(Dataset entries)
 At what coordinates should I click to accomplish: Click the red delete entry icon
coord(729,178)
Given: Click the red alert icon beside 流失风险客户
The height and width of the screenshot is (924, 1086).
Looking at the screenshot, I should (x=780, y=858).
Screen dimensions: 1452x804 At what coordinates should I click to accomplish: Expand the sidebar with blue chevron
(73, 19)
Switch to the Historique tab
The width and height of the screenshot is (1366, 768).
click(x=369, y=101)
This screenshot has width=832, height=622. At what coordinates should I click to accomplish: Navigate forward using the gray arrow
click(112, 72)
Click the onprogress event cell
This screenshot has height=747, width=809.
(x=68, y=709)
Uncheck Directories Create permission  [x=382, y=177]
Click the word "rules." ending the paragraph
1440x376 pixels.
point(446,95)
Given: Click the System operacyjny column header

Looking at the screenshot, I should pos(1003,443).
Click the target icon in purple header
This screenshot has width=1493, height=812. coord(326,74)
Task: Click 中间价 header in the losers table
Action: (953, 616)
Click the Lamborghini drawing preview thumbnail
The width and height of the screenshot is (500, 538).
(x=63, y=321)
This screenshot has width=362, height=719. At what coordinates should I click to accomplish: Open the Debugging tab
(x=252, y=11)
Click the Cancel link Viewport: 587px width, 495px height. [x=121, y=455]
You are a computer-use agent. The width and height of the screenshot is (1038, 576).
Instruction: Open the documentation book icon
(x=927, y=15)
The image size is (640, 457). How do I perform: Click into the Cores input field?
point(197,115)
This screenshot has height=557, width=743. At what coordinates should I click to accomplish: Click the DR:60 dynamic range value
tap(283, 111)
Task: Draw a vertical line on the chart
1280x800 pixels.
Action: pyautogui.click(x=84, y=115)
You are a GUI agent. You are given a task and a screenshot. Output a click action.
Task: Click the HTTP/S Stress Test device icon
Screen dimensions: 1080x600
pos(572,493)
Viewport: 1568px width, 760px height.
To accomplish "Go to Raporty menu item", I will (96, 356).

» About this exercise
Copy out, word for word, the part of the entries above that begins at the line with "Given: Click the System" and ends at the line with "You are a computer-use", including both.

» Answer box
Given: Click the System operacyjny column header

Looking at the screenshot, I should pos(1003,443).
Click the target icon in purple header
This screenshot has width=1493, height=812. coord(326,74)
Task: Click 中间价 header in the losers table
Action: (953, 616)
Click the Lamborghini drawing preview thumbnail
The width and height of the screenshot is (500, 538).
(x=63, y=321)
This screenshot has width=362, height=719. At what coordinates should I click to accomplish: Open the Debugging tab
(x=252, y=11)
Click the Cancel link Viewport: 587px width, 495px height. [x=121, y=455]
You are a computer-use agent. The width and height of the screenshot is (1038, 576).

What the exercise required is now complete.